27 There is, finally, a claim based on unconscionable conduct in reliance on Commercial Bank of Australia Limited v Amadio (1983) 151 CLR 447. For such claim to succeed it would require, in ordinary circumstances, a finding that Mr Silkman was in a position of special disability, or under some special disability, when he entered into the transactions. In my opinion, having seen him give evidence, he was under no such disability. There were various vague statements made about his being a user of cannabis and not understanding what was happening at the time documents might have been signed. None of that evidence, if it could be called that, was directly related to the occasions when the documents in question were being signed. The truth is that Silkman got exactly what he wanted by engaging in fraudulent conduct unknown to the Bank.

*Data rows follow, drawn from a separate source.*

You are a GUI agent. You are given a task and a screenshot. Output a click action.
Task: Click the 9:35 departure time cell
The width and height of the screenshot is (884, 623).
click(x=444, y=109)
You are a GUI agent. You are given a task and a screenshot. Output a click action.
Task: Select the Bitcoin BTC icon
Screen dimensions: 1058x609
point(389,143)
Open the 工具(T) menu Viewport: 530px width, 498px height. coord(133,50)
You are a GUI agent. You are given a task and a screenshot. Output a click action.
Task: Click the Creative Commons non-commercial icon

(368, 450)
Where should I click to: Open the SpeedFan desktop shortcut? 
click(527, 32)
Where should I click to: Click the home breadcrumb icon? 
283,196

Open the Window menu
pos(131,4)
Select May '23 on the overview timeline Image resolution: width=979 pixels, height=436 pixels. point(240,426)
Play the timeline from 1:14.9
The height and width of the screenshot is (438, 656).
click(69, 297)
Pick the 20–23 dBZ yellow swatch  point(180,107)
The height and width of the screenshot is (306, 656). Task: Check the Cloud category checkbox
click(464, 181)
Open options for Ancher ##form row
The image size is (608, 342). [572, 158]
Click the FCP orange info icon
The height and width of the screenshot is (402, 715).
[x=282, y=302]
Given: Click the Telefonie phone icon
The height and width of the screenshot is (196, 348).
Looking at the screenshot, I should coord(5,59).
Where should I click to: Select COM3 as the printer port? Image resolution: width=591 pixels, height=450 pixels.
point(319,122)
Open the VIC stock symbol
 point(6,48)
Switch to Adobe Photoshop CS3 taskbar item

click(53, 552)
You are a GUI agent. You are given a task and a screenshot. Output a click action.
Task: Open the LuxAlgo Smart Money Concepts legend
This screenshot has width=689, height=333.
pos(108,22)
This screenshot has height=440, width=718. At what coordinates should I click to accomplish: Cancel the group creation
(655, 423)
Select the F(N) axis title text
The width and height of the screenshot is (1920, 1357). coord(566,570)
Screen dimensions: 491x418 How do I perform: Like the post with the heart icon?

28 What I understand to be the fall back claim, even if not clearly articulated, namely to have the mortgages set aside, so far as any amount over $60,000 is concerned, could not be successful on the facts of this case unless the amount owing over and above that figure were paid by Mr Silkman. There is no offer to make payment and, as I understand it, there is no ability to make that payment.
29 It follows from all of this that the Defence and Cross-claim fail, and that the plaintiff is entitled to an order for possession, and judgment for amounts which I am unable to determine precisely today. I will stand the matter over to some date next week, to enable judgment to be entered for appropriate amounts. As I understand it, the interest difficulty relates only to a recalculation of the amount due under the third party mortgage, so as to make it relate to a principal sum of $55,000 and interest over and above that. Such interest would, of course, be on a compound basis.
30 I would propose to make an order that a warrant for possession issue but that that be postponed for a period of two weeks. By the time that any execution came about on that warrant, there would have been a delay of at least four weeks. That I consider to be sufficient. This matter has been going on one way or another since 1999. It has been before the court on eighteen occasions before coming to a hearing. It is time it was brought to an end.